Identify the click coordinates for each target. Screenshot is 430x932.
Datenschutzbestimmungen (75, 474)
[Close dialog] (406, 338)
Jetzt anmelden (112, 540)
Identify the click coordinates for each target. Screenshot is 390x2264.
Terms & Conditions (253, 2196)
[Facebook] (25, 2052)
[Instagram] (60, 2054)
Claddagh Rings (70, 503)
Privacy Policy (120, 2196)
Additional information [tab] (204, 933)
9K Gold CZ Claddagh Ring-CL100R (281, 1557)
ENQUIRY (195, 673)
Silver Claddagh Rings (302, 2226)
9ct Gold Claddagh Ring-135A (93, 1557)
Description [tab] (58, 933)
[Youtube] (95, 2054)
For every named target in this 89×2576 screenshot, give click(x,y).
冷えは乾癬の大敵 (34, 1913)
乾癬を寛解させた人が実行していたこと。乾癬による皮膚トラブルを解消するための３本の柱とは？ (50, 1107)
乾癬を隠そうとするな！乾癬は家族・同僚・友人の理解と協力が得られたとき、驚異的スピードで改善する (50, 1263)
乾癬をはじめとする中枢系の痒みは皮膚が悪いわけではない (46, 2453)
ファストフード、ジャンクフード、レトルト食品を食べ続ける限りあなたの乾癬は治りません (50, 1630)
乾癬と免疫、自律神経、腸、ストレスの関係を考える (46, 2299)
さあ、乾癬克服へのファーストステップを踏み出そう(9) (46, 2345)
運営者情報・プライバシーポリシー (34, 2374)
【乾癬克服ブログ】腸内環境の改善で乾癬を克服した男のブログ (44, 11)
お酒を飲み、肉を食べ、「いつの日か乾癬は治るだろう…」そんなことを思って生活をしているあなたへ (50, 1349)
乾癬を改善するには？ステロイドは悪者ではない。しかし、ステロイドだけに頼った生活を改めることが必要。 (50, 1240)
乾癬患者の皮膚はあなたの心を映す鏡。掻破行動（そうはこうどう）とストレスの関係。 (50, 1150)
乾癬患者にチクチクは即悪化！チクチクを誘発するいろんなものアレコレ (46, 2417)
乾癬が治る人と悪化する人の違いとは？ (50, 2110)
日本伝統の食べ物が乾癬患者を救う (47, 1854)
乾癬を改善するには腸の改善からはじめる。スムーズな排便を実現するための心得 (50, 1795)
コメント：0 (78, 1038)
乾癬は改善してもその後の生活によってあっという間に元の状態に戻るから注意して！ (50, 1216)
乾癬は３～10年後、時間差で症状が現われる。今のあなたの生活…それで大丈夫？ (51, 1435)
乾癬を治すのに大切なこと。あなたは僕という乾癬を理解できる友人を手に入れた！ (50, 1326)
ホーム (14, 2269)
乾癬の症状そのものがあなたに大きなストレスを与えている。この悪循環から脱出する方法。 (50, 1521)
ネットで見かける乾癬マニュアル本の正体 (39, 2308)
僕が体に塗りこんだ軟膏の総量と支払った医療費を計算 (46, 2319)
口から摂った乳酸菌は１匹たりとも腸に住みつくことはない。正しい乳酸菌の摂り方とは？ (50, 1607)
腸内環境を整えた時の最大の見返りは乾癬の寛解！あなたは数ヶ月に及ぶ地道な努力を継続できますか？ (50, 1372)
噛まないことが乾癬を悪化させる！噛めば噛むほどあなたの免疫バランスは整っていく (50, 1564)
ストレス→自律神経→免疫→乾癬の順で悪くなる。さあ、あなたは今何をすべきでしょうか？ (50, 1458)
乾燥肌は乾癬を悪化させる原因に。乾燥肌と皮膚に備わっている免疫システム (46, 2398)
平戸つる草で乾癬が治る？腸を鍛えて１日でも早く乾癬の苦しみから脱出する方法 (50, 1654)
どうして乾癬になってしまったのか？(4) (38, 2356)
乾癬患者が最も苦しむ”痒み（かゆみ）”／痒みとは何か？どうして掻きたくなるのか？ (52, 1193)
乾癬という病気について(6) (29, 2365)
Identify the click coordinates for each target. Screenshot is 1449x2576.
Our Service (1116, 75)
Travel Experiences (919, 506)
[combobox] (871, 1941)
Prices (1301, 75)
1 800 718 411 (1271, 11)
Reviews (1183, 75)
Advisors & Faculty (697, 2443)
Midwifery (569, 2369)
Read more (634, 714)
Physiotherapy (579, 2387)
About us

────────────────

● Exercise requirements: The records above should be given again in full, exactly as written.

● Task solution:
Identify the click coordinates for each target. Screenshot is 430x932.
Datenschutzbestimmungen (75, 474)
[Close dialog] (406, 338)
Jetzt anmelden (112, 540)
Identify the click coordinates for each target. Screenshot is 390x2264.
Terms & Conditions (253, 2196)
[Facebook] (25, 2052)
[Instagram] (60, 2054)
Claddagh Rings (70, 503)
Privacy Policy (120, 2196)
Additional information [tab] (204, 933)
9K Gold CZ Claddagh Ring-CL100R (281, 1557)
ENQUIRY (195, 673)
Silver Claddagh Rings (302, 2226)
9ct Gold Claddagh Ring-135A (93, 1557)
Description [tab] (58, 933)
[Youtube] (95, 2054)
For every named target in this 89×2576 screenshot, give click(x,y).
冷えは乾癬の大敵 (34, 1913)
乾癬を寛解させた人が実行していたこと。乾癬による皮膚トラブルを解消するための３本の柱とは？ (50, 1107)
乾癬を隠そうとするな！乾癬は家族・同僚・友人の理解と協力が得られたとき、驚異的スピードで改善する (50, 1263)
乾癬をはじめとする中枢系の痒みは皮膚が悪いわけではない (46, 2453)
ファストフード、ジャンクフード、レトルト食品を食べ続ける限りあなたの乾癬は治りません (50, 1630)
乾癬と免疫、自律神経、腸、ストレスの関係を考える (46, 2299)
さあ、乾癬克服へのファーストステップを踏み出そう(9) (46, 2345)
運営者情報・プライバシーポリシー (34, 2374)
【乾癬克服ブログ】腸内環境の改善で乾癬を克服した男のブログ (44, 11)
お酒を飲み、肉を食べ、「いつの日か乾癬は治るだろう…」そんなことを思って生活をしているあなたへ (50, 1349)
乾癬を改善するには？ステロイドは悪者ではない。しかし、ステロイドだけに頼った生活を改めることが必要。 (50, 1240)
乾癬患者の皮膚はあなたの心を映す鏡。掻破行動（そうはこうどう）とストレスの関係。 (50, 1150)
乾癬患者にチクチクは即悪化！チクチクを誘発するいろんなものアレコレ (46, 2417)
乾癬が治る人と悪化する人の違いとは？ (50, 2110)
日本伝統の食べ物が乾癬患者を救う (47, 1854)
乾癬を改善するには腸の改善からはじめる。スムーズな排便を実現するための心得 (50, 1795)
コメント：0 (78, 1038)
乾癬は改善してもその後の生活によってあっという間に元の状態に戻るから注意して！ (50, 1216)
乾癬は３～10年後、時間差で症状が現われる。今のあなたの生活…それで大丈夫？ (51, 1435)
乾癬を治すのに大切なこと。あなたは僕という乾癬を理解できる友人を手に入れた！ (50, 1326)
ホーム (14, 2269)
乾癬の症状そのものがあなたに大きなストレスを与えている。この悪循環から脱出する方法。 (50, 1521)
ネットで見かける乾癬マニュアル本の正体 (39, 2308)
僕が体に塗りこんだ軟膏の総量と支払った医療費を計算 (46, 2319)
口から摂った乳酸菌は１匹たりとも腸に住みつくことはない。正しい乳酸菌の摂り方とは？ (50, 1607)
腸内環境を整えた時の最大の見返りは乾癬の寛解！あなたは数ヶ月に及ぶ地道な努力を継続できますか？ (50, 1372)
噛まないことが乾癬を悪化させる！噛めば噛むほどあなたの免疫バランスは整っていく (50, 1564)
ストレス→自律神経→免疫→乾癬の順で悪くなる。さあ、あなたは今何をすべきでしょうか？ (50, 1458)
乾燥肌は乾癬を悪化させる原因に。乾燥肌と皮膚に備わっている免疫システム (46, 2398)
平戸つる草で乾癬が治る？腸を鍛えて１日でも早く乾癬の苦しみから脱出する方法 (50, 1654)
どうして乾癬になってしまったのか？(4) (38, 2356)
乾癬患者が最も苦しむ”痒み（かゆみ）”／痒みとは何か？どうして掻きたくなるのか？ (52, 1193)
乾癬という病気について(6) (29, 2365)
Identify the click coordinates for each target. Screenshot is 1449x2576.
Our Service (1116, 75)
Travel Experiences (919, 506)
[combobox] (871, 1941)
Prices (1301, 75)
1 800 718 411 (1271, 11)
Reviews (1183, 75)
Advisors & Faculty (697, 2443)
Midwifery (569, 2369)
Read more (634, 714)
Physiotherapy (579, 2387)
About us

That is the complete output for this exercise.